[Similarity module] Add more similarity measurements

theochem / Selector

Python library of algorithms for selecting diverse subsets of data for machine-learning.

https://selector.qcdevs.org

GNU General Public License v3.0

22 stars 21 forks source link

[Similarity module] Add more similarity measurements #124

Open FanwangM opened 1 year ago

FanwangM commented 1 year ago

Implement methods listed in as similarity module https://vlachosgroup.github.io/AIMSim/implemented_metrics.html. Please add detailed documentation to show which similarity functions is corresponding to which distance functions in scikit-learn or scipy.

One question I have shall we separate the similarity and distance measurements? I get confused by some measurements, e.g. Tanimoto index of molecule fingerprints. I would see it as a distance, but they treated it as a similarity, https://vlachosgroup.github.io/AIMSim/implemented_metrics.html. If we decide to distinguish them, we may need to make them into similarity and distance modules instead of one module.

@PaulWAyers @FarnazH

PaulWAyers commented 1 year ago

As explained on Wikipedia there is a Tanimoto similarity and a Tanimoto distance. So both exist.
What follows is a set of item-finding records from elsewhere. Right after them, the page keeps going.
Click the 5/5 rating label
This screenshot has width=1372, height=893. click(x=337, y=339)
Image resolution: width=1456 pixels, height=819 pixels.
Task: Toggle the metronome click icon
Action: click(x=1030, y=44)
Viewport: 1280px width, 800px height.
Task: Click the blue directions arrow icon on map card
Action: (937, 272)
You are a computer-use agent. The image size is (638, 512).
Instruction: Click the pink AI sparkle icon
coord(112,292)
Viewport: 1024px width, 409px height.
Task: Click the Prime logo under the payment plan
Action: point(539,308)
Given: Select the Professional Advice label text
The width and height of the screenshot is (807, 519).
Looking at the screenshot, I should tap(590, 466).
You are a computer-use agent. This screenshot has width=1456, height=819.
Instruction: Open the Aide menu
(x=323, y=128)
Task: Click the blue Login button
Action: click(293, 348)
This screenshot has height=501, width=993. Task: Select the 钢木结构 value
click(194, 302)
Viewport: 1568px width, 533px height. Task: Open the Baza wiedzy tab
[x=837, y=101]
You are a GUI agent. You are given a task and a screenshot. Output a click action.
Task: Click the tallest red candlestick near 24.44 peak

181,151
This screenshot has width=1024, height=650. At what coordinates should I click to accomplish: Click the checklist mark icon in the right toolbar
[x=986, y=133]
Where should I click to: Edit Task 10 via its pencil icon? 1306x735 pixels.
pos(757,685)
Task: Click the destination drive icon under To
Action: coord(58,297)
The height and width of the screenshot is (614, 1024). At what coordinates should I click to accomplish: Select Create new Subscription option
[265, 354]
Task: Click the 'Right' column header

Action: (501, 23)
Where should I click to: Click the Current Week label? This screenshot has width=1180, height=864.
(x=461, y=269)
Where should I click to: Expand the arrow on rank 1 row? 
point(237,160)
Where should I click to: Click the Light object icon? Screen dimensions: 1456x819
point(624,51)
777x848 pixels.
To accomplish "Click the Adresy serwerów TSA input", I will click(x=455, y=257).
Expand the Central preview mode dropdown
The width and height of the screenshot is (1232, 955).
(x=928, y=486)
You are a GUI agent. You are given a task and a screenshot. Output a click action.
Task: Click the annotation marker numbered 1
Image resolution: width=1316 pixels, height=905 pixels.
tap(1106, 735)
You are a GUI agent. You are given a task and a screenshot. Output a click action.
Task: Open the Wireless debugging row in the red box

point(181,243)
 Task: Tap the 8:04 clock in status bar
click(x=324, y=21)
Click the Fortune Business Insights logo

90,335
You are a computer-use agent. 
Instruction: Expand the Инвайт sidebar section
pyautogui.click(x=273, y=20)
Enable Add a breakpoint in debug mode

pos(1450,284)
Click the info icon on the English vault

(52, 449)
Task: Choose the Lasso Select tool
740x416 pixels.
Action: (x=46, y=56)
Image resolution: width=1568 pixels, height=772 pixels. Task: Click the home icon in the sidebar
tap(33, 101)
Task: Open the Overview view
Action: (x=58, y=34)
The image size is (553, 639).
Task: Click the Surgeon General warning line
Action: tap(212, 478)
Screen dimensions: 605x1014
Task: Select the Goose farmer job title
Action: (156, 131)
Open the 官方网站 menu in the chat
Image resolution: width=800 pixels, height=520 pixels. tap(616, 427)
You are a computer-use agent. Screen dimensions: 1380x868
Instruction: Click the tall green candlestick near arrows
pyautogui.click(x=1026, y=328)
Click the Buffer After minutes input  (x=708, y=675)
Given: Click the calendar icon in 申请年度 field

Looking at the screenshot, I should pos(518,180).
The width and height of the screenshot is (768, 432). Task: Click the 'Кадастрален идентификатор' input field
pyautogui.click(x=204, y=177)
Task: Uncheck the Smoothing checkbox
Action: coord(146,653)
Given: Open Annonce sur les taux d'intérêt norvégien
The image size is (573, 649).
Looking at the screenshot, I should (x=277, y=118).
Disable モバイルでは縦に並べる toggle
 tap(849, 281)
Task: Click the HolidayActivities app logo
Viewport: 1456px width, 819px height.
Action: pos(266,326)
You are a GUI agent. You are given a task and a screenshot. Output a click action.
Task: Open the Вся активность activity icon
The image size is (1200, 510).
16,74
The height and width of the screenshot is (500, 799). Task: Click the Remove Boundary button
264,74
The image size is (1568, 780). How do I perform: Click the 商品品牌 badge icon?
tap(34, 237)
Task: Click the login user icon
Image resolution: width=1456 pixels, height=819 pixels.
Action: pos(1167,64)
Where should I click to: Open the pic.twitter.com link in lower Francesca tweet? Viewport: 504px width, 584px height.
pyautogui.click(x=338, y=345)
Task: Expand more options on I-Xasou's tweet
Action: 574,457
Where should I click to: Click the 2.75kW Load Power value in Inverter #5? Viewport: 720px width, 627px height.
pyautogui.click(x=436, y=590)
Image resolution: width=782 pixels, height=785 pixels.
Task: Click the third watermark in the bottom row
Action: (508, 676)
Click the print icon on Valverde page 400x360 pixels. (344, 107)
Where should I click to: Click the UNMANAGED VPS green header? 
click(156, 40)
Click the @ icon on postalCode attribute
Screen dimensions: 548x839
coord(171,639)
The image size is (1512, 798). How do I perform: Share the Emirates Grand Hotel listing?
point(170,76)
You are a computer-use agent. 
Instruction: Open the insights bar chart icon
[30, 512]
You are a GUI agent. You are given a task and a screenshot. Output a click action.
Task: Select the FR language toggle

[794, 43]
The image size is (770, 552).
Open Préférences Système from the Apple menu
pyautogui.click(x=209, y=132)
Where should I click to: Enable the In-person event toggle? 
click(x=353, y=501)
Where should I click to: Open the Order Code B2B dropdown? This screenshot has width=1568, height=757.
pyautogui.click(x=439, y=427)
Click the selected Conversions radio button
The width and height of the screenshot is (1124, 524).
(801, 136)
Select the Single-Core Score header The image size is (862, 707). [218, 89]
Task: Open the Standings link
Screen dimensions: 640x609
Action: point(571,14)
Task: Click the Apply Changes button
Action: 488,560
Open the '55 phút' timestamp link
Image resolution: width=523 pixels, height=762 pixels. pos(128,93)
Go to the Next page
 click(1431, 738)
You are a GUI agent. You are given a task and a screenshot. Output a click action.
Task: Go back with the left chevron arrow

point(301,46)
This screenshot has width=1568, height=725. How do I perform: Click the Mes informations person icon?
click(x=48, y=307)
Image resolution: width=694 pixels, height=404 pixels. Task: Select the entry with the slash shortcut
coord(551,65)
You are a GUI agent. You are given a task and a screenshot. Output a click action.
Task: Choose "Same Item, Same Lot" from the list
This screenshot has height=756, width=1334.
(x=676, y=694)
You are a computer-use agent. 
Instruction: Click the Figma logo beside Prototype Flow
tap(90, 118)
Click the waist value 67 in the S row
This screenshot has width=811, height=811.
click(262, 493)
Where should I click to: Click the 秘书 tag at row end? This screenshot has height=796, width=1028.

The easiest test is to compare an object to itself. Its similarity is greater than zero (often one) and the distance is zero.

I feel like it is better to add AIMSim as a dependence. Implementing 30+ methods is a lot of work.

We may wish to have a few basic methods implemented; the most common distance metrics and similarity measures are already there in scikit-learn (distances) sklearn.metrics.DistanceMetric (similarities and divergences) sklearn.metrics.pairwise

I'd lead with interfacing to scikit-learn (I think we already did this in large part?) and then considering interfacing to AIMSim a follow-up task.

I guess it is important to distinguish between similarities/affinities and distances/divergences. I'd suggest making sure that we have these distinguished, plus the "converter" between them.

FanwangM commented 1 year ago

Yes, we should make them differentiable and be obvious as much as we can to avoid any ambiguity.

FarnazH commented 1 year ago

Update: We decided not to include any wrappers to support the functionality in other packages (reason: additional overhead and unnecessary dependency), instead, we showcase how our package works with other libraries in notebooks/tutorials.

PaulWAyers commented 1 year ago

@ramirandaq will list the "key similarity measures" from https://vlachosgroup.github.io/AIMSim/implemented_metrics.html and we'll reimplement them.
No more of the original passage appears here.